Exercise goal: Give again, unchanged, the line that contains "铝合金/不锈钢 (1130, 850)" together with every line that follows it until the entries end.

Records provided:
↓
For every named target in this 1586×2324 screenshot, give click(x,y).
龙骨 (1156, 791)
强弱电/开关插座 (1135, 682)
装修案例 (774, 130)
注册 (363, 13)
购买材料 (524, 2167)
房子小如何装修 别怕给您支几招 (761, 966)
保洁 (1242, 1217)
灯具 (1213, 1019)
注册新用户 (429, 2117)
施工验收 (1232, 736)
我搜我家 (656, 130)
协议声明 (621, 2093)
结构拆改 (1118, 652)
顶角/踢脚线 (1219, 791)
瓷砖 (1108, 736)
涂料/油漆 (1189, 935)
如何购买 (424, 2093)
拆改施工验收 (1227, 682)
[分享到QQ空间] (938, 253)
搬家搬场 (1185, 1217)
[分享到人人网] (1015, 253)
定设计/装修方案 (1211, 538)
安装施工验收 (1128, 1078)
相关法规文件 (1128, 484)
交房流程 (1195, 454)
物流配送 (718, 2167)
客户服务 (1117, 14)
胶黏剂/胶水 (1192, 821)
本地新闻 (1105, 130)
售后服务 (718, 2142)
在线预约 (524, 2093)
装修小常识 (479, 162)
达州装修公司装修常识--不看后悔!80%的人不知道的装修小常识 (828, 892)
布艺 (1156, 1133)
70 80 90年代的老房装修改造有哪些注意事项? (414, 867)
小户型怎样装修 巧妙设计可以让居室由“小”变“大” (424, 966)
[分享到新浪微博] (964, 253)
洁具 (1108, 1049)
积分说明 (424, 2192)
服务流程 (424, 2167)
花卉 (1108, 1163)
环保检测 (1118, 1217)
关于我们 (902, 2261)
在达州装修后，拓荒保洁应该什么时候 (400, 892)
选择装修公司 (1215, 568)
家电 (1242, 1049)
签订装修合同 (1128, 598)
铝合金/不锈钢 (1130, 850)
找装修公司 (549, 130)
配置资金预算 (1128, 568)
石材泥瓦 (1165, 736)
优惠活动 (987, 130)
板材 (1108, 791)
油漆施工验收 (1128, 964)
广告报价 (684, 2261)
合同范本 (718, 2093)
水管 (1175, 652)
↑
Response to the exercise:
铝合金/不锈钢 (1130, 850)
找装修公司 (549, 130)
配置资金预算 (1128, 568)
石材泥瓦 (1165, 736)
优惠活动 (987, 130)
板材 (1108, 791)
油漆施工验收 (1128, 964)
广告报价 (684, 2261)
合同范本 (718, 2093)
水管 (1175, 652)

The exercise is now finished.